*Excerpt:*

Optimally, MEV contributes to enhancing the efficiency of DeFi markets by creating financial incentives to address price inconsistencies or discrepancies. Still, MEV also poses risks to the network consensus, especially when unexpected attacks like Time-bandit occur.

III. The Growth of Real-World Assets on Blockchains Driving Transaction Volumes

a) Surging On-Chain Transaction Activity

The acceleration of real-world assets tokenization on public blockchains is driving an increase in on-chain transaction volumes. As more people buy, sell, and trade RWAs on-chain, the number of transactions will skyrocket.

Since their inception, digital asset tokenization hasn’t significantly taken off, the highest volumes being still dominated by stablecoins and NFTs. This is nonetheless fundamentally changing, as we witness an increase of interest, toward a momentum among financial institutions, retail users, as well as institutional investors.

Different reasons may explain this recent surge in interest. Higher interest rates encourage tokenization use cases as a hedge against market volatility, certain classes of real-world assets suffering from limited liquidity and accessibility become openly tradable on-chain, and potential long-term cost reduction becomes an appealing factor for world governments and regulators. Hence, sovereign bonds, money market funds, and repurchase agreements are increasingly being offered, benefiting from enhanced liquidity, lower entry barriers and transferability restrictions, and assets’ divisibility, thanks to their tokenization.

b) Creation of New MEV Opportunities and their Mitigation

This influx of new on-chain activity presents an opportunity for arbitragers, market makers, and infrastructure providers (Block builders, Validators) to capitalize on inefficiencies, price discrepancies, and transaction volume. While searchers constantly monitor mempools and chains for arbitrage opportunities, looking to take advantage of users’ activity; their trading activity, when optimal, allows market makers to provide liquidity to the market, tightening spreads and stabilizing prices.

Infrastructure providers are positioned to be the biggest winners, as the more on-chain activity and volume increase, the more blocks tend to be profitable — infrastructure providers validating and including hundreds of complex operations in their blocks.

Incidently, some forms of arbitrage, such as front-running, or sandwich attacks are considered predatory. Arbitrageurs monitor pending transactions in the mempool for large orders and trade against initiating parties, harming liquidity providers and traders. Solutions like Flashbots, created a suite of tools to mitigate MEV. For instance, they implemented MEV-boost to manage private transactions until their delivery to selected validators, shielding them from front-runners. Other initiatives, such as MEV-Blocker tends to redistribute MEV to end users who create arbitrage opportunities for searchers.

Blockchain researchers are constantly seeking to implement strategies to curb malicious MEV and protect users while still allowing beneficial arbitrage. Some solutions include:

• Cryptography: Using zero-knowledge proofs and ring signatures to hide transaction details from observers. Using timelock contracts to temporarily hide the payload of a transaction sent to a smart contract for a period of time greater than the time it takes to include the transaction in a block.

*Recorded data:*

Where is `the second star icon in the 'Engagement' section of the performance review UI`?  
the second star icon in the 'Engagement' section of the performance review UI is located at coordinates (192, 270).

*Exercise directions:* In two sentences, summarize the excerpt on real-world asset tokenization and MEV.

*Complete answer:* Tokenization of real-world assets on public blockchains is accelerating and driving up on-chain transaction volumes, with higher interest rates, newly tradable illiquid asset classes, and potential long-term cost reduction offered as possible reasons for the surge in interest. This activity gives arbitragers, market makers, and infrastructure providers new MEV opportunities, but predatory forms such as front-running and sandwich attacks harm traders and liquidity providers, so efforts like Flashbots' MEV-boost, MEV-Blocker, and cryptographic techniques aim to curb malicious MEV while still allowing beneficial arbitrage.